UN Special Rapporteur on Housing, Miloon Kothari, visting the Phiri community in South Africa

Source: Centre on Housing Rights and Evictions (COHRE)

Mazibuko right to water case reaches Constitutional Court of South Africa

The Geneva-based Centre on Housing Rights and Evictions (COHRE), with the cooperation of the South Africa-based Legal Resource Centre, has intervened as amicus curiae (“friend of the court”) in a historic human rights battle in South Africa. After a five year legal battle, the landmark case of Mazibuko and others vs. the City of Johannesburg and others will finally be heard on the 2nd and 3rd of September by the Constitutional Court of South Africa.

COHRE argues that the City’s policy violates international human rights obligations as well as the Constitution of South Africa as informed by international law.
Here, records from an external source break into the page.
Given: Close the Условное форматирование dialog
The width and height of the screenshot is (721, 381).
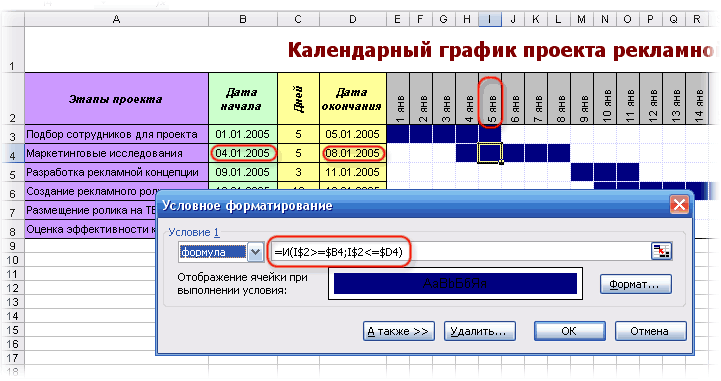Looking at the screenshot, I should point(679,205).
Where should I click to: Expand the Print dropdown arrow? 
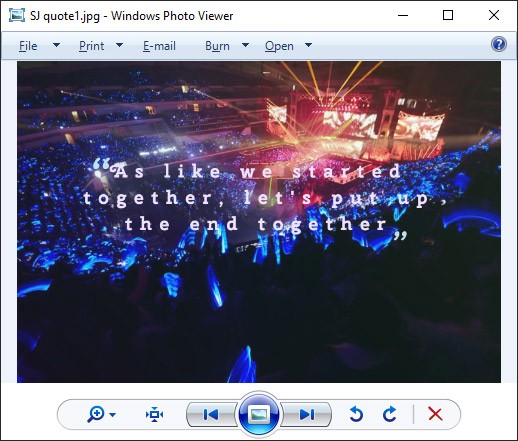pos(119,45)
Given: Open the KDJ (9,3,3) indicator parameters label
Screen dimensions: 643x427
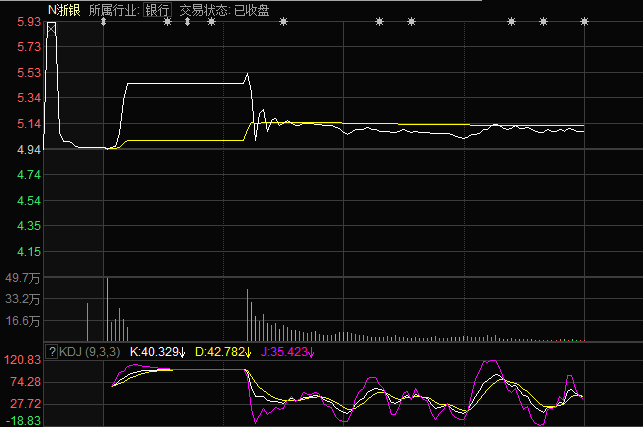Looking at the screenshot, I should click(90, 352).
The case, brought by several poor residents of Phiri, a township in Soweto, with the support of the Centre for Applied Legal Studies, involves a Constitutional challenge to the use of pre-paid water metres which provide an insufficient amount of free water each month before automatically shutting of if residents cannot afford to pre-purchase water credits. The applicants ask the City to provide them and other similarly situated persons with 50 litres of free water per person per day, as well as the option of water credit which is afforded to the wealthier and largely white residents of Johannesburg who get water on credit, rather than having to use pre-payment meters.

The case centres on Article 27 of the South African Constitution, which sets out the right of everyone to have access to ¬sufficient water. According to Article 27, the State is obliged to take reasonable legislative and other measures, within its available resources, to achieve the progressive realisation of this right.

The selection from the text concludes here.